Entries taken from a collection:
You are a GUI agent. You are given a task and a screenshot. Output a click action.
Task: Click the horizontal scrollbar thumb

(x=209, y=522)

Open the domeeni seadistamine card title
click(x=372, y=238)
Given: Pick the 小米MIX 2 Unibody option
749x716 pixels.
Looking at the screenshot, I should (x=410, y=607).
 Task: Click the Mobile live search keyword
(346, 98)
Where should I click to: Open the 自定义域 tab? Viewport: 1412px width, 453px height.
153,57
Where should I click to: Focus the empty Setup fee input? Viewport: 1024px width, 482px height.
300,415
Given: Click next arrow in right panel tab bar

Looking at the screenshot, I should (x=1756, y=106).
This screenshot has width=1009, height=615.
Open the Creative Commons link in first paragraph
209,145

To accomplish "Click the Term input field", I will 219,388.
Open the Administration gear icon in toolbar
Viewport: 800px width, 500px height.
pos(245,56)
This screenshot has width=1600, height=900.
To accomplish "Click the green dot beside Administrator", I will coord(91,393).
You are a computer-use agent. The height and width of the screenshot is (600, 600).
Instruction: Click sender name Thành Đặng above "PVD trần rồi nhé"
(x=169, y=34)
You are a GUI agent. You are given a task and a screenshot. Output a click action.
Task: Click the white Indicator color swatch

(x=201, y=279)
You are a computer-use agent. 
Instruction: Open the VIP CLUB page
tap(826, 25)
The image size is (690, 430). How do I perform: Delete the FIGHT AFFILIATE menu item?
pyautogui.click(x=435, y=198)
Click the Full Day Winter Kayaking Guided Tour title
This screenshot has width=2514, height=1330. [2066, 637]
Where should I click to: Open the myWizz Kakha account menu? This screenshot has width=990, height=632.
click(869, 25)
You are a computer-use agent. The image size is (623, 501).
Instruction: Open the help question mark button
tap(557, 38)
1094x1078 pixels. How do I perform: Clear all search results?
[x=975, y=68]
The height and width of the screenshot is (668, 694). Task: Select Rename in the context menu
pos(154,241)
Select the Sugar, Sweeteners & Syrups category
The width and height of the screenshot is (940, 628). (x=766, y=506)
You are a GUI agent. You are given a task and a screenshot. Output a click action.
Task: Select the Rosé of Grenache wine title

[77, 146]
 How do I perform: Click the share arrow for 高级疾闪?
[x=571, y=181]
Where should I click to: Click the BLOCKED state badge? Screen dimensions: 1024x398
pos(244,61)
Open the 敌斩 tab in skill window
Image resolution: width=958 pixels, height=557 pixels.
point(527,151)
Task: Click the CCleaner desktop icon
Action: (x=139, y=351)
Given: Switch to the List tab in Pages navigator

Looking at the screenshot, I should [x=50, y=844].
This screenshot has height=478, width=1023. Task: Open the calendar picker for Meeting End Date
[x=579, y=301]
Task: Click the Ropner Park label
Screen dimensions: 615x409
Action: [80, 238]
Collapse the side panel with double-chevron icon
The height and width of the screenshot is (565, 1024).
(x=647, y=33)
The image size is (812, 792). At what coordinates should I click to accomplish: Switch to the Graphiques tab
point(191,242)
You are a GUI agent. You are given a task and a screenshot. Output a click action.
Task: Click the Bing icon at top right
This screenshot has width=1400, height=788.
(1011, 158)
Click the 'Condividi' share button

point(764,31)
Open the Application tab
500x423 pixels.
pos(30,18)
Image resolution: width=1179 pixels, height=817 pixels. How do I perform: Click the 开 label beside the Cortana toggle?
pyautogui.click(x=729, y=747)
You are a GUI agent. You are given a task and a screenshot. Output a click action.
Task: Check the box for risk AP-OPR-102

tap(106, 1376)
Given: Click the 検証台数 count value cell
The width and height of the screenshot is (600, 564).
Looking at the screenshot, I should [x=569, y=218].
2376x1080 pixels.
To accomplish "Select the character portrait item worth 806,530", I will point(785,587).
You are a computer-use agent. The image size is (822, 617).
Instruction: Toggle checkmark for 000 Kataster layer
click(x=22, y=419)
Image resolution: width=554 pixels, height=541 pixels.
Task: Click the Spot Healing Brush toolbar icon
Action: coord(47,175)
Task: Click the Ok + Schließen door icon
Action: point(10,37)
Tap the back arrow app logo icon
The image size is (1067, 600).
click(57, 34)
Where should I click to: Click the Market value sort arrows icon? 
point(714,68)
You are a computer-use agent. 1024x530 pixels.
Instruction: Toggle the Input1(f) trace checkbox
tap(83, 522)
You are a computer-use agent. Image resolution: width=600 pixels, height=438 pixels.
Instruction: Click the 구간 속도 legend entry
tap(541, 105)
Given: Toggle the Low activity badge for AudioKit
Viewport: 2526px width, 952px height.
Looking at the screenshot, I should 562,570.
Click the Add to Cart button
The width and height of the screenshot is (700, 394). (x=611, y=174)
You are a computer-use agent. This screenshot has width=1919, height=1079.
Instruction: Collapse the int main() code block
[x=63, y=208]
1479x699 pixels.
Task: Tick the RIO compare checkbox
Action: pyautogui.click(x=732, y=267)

WHAT IS NEEDED
Find all lines holding the word "will" in the records above and copy them.

SOLUTION TO THIS PROBLEM
To accomplish "Click the Term input field", I will 219,388.
To accomplish "Click the green dot beside Administrator", I will coord(91,393).
To accomplish "Select the character portrait item worth 806,530", I will point(785,587).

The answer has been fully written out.